Siemens reported a 2% rise in industrial profit for its fiscal third quarter on August 2, topping analyst forecasts, though the German engineering giant also reported that revenue for the quarter dropped 4%. The earnings report comes as the company prepares to implement a new strategy that cuts its number of business divisions.

The company announced management changes ahead of the October 1 start of its Vision 2020+ plan, which replaces the company’s Vision 2020 outline adopted in 2014. Under the new plan, whose beginning coincides with the start of the company’s next fiscal year and is scheduled to be in place by the end of March 2019, Siemens’ five industrial divisions will be combined into three operating companies.

The company said the three operating entities—Gas and Power, Smart Infrastructure, and Digital Industries—will give its individual businesses “more entrepreneurial freedom.” The new units will work with what Siemens calls its Strategic Companies, which include Siemens Gamesa, Siemens Healthineers, and the planned Siemens Alstom train unit.

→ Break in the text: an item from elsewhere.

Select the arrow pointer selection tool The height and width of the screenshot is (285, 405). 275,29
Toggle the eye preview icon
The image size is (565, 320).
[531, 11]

Management changes also are in the offing. Roland Busch, the company’s chief technology officer, will take the role of chief operating officer, with analysts saying the move could mean Busch would replace Joe Kaeser as chief executive officer if Kaeser steps down as planned in 2021.

Lisa Davis, who has been leading the underperforming power and gas division, has been tapped to lead the new Gas and Power unit. Davis’ group reported a 56% decline in profit during the fiscal third quarter (April-June), which Siemens said resulted from “ongoing adverse markets” as its customers move away from fossil fuel-powered generation to renewable energy. Siemens said it sold only five large gas turbines in the quarter and warned of further market declines.

Reports in June of this year said Siemens might consider selling its turbine unit. The company at the time said it would not comment on market speculation.

Kaeser in a statement about the new business strategy said, “It would be irresponsible to rest on our laurels now. The speed and power of global changes are increasing, and it’s our obligation to anticipate them. Were convinced that this is the right time to sustainably shape our future.”

Siemens said the changes would make the company “leaner” but there were no details about potential job cuts. The company in November 2017 said it would cut 6,900 jobs as it consolidates its power divisions.

The company in its earnings report said industrial profit rose 2% to $2.6 billion from April through June, while revenue dropped 4% to $23.7 billion, below analyst expectations of $24 billion. Kaeser in a statement characterized the earnings report as “a strong quarter.”

Siemens said its restructuring also includes increased investment in the Internet of Things, along with electric mobility and digitization. The company on August 1 said it is buying Mendix, a Boston, Massachusetts-based industrial software company, for $700 million. Siemens in its earnings report said its Digital Factory automation unit continues to deliver the fastest profit increase of all the company’s industrial businesses, increasing profit by 54% in the third quarter with strong revenue growth in the U.S. and China.

Siemens said it expects paring its number of business units will increase the company’s annual growth rate and profit margin for its industrial business by 2% over what it called the “medium term,” or the next three to five years.